* WHAT NEEDS TO BE DONE *
Convert the lines below into a JSON list of strings with one string per line, omitting any blank lines.

* PROVIDED RECORDS *
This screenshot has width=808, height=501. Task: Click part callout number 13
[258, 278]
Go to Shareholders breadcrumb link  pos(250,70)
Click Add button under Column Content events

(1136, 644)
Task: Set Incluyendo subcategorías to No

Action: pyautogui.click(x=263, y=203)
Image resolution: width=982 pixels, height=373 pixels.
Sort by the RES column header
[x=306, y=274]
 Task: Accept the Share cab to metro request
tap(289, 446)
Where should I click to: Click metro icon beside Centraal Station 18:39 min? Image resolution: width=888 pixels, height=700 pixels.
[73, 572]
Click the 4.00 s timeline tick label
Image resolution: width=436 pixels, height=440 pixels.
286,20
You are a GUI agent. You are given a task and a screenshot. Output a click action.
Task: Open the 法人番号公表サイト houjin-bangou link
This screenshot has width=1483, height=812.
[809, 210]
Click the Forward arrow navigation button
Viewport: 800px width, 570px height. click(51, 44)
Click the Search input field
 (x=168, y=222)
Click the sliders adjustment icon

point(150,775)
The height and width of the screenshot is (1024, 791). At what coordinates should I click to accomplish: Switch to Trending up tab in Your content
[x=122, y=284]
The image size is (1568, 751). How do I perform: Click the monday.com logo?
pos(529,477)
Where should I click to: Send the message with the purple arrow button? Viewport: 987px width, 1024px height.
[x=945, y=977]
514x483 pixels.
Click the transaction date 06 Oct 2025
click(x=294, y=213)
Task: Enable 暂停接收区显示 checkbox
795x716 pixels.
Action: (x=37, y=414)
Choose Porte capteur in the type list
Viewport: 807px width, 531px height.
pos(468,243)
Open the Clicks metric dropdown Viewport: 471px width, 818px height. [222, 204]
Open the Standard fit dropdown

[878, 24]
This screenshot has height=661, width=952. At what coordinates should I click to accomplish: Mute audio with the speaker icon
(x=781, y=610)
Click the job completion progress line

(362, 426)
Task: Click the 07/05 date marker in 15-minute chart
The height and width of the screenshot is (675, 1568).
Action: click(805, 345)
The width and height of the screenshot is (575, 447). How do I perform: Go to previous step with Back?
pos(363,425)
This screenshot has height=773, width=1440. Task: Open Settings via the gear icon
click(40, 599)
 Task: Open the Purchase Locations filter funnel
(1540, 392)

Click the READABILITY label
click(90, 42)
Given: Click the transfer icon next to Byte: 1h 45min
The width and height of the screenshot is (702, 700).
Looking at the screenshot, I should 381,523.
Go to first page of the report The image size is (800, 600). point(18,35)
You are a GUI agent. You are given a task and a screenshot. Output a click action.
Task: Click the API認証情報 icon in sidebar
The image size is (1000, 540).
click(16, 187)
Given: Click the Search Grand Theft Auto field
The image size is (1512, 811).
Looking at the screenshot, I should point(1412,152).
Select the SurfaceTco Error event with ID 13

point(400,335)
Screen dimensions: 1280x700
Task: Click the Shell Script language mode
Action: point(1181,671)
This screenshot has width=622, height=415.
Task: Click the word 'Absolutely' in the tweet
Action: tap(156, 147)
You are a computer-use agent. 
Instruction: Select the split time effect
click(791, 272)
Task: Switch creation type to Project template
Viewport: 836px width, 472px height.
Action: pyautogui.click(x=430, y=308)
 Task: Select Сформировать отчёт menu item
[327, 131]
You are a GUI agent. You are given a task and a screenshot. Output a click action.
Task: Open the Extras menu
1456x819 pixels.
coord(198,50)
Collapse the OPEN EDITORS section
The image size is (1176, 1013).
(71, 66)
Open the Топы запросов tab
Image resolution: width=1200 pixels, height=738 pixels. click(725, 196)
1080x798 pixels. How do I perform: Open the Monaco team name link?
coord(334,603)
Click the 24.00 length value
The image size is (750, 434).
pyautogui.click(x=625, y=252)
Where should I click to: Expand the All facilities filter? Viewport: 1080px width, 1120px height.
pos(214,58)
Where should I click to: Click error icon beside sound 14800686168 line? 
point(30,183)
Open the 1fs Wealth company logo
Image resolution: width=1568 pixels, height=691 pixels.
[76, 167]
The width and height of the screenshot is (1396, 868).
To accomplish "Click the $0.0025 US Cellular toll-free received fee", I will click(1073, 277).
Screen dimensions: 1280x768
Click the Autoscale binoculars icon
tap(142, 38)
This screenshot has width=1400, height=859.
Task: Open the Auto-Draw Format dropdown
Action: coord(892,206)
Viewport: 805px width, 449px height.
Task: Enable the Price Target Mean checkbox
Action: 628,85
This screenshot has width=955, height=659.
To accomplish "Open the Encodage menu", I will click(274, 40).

* COMPLETED EXERCISE *
[
  "This screenshot has width=808, height=501. Task: Click part callout number 13",
  "[258, 278]",
  "Go to Shareholders breadcrumb link  pos(250,70)",
  "Click Add button under Column Content events",
  "(1136, 644)",
  "Task: Set Incluyendo subcategorías to No",
  "Action: pyautogui.click(x=263, y=203)",
  "Image resolution: width=982 pixels, height=373 pixels.",
  "Sort by the RES column header",
  "[x=306, y=274]",
  " Task: Accept the Share cab to metro request",
  "tap(289, 446)",
  "Where should I click to: Click metro icon beside Centraal Station 18:39 min? Image resolution: width=888 pixels, height=700 pixels.",
  "[73, 572]",
  "Click the 4.00 s timeline tick label",
  "Image resolution: width=436 pixels, height=440 pixels.",
  "286,20",
  "You are a GUI agent. You are given a task and a screenshot. Output a click action.",
  "Task: Open the 法人番号公表サイト houjin-bangou link",
  "This screenshot has width=1483, height=812.",
  "[809, 210]",
  "Click the Forward arrow navigation button",
  "Viewport: 800px width, 570px height. click(51, 44)",
  "Click the Search input field",
  " (x=168, y=222)",
  "Click the sliders adjustment icon",
  "point(150,775)",
  "The height and width of the screenshot is (1024, 791). At what coordinates should I click to accomplish: Switch to Trending up tab in Your content",
  "[x=122, y=284]",
  "The image size is (1568, 751). How do I perform: Click the monday.com logo?",
  "pos(529,477)",
  "Where should I click to: Send the message with the purple arrow button? Viewport: 987px width, 1024px height.",
  "[x=945, y=977]",
  "514x483 pixels.",
  "Click the transaction date 06 Oct 2025",
  "click(x=294, y=213)",
  "Task: Enable 暂停接收区显示 checkbox",
  "795x716 pixels.",
  "Action: (x=37, y=414)",
  "Choose Porte capteur in the type list",
  "Viewport: 807px width, 531px height.",
  "pos(468,243)",
  "Open the Clicks metric dropdown Viewport: 471px width, 818px height. [222, 204]",
  "Open the Standard fit dropdown",
  "[878, 24]",
  "This screenshot has height=661, width=952. At what coordinates should I click to accomplish: Mute audio with the speaker icon",
  "(x=781, y=610)",
  "Click the job completion progress line",
  "(362, 426)",
  "Task: Click the 07/05 date marker in 15-minute chart",
  "The height and width of the screenshot is (675, 1568).",
  "Action: click(805, 345)",
  "The width and height of the screenshot is (575, 447). How do I perform: Go to previous step with Back?",
  "pos(363,425)",
  "This screenshot has height=773, width=1440. Task: Open Settings via the gear icon",
  "click(40, 599)",
  " Task: Open the Purchase Locations filter funnel",
  "(1540, 392)",
  "Click the READABILITY label",
  "click(90, 42)",
  "Given: Click the transfer icon next to Byte: 1h 45min",
  "The width and height of the screenshot is (702, 700).",
  "Looking at the screenshot, I should 381,523.",
  "Go to first page of the report The image size is (800, 600). point(18,35)",
  "You are a GUI agent. You are given a task and a screenshot. Output a click action.",
  "Task: Click the API認証情報 icon in sidebar",
  "The image size is (1000, 540).",
  "click(16, 187)",
  "Given: Click the Search Grand Theft Auto field",
  "The image size is (1512, 811).",
  "Looking at the screenshot, I should point(1412,152).",
  "Select the SurfaceTco Error event with ID 13",
  "point(400,335)",
  "Screen dimensions: 1280x700",
  "Task: Click the Shell Script language mode",
  "Action: point(1181,671)",
  "This screenshot has width=622, height=415.",
  "Task: Click the word 'Absolutely' in the tweet",
  "Action: tap(156, 147)",
  "You are a computer-use agent. ",
  "Instruction: Select the split time effect",
  "click(791, 272)",
  "Task: Switch creation type to Project template",
  "Viewport: 836px width, 472px height.",
  "Action: pyautogui.click(x=430, y=308)",
  " Task: Select Сформировать отчёт menu item",
  "[327, 131]",
  "You are a GUI agent. You are given a task and a screenshot. Output a click action.",
  "Task: Open the Extras menu",
  "1456x819 pixels.",
  "coord(198,50)",
  "Collapse the OPEN EDITORS section",
  "The image size is (1176, 1013).",
  "(71, 66)",
  "Open the Топы запросов tab",
  "Image resolution: width=1200 pixels, height=738 pixels. click(725, 196)",
  "1080x798 pixels. How do I perform: Open the Monaco team name link?",
  "coord(334,603)",
  "Click the 24.00 length value",
  "The image size is (750, 434).",
  "pyautogui.click(x=625, y=252)",
  "Where should I click to: Expand the All facilities filter? Viewport: 1080px width, 1120px height.",
  "pos(214,58)",
  "Where should I click to: Click error icon beside sound 14800686168 line? ",
  "point(30,183)",
  "Open the 1fs Wealth company logo",
  "Image resolution: width=1568 pixels, height=691 pixels.",
  "[76, 167]",
  "The width and height of the screenshot is (1396, 868).",
  "To accomplish \"Click the $0.0025 US Cellular toll-free received fee\", I will click(1073, 277).",
  "Screen dimensions: 1280x768",
  "Click the Autoscale binoculars icon",
  "tap(142, 38)",
  "This screenshot has width=1400, height=859.",
  "Task: Open the Auto-Draw Format dropdown",
  "Action: coord(892,206)",
  "Viewport: 805px width, 449px height.",
  "Task: Enable the Price Target Mean checkbox",
  "Action: 628,85",
  "This screenshot has width=955, height=659.",
  "To accomplish \"Open the Encodage menu\", I will click(274, 40)."
]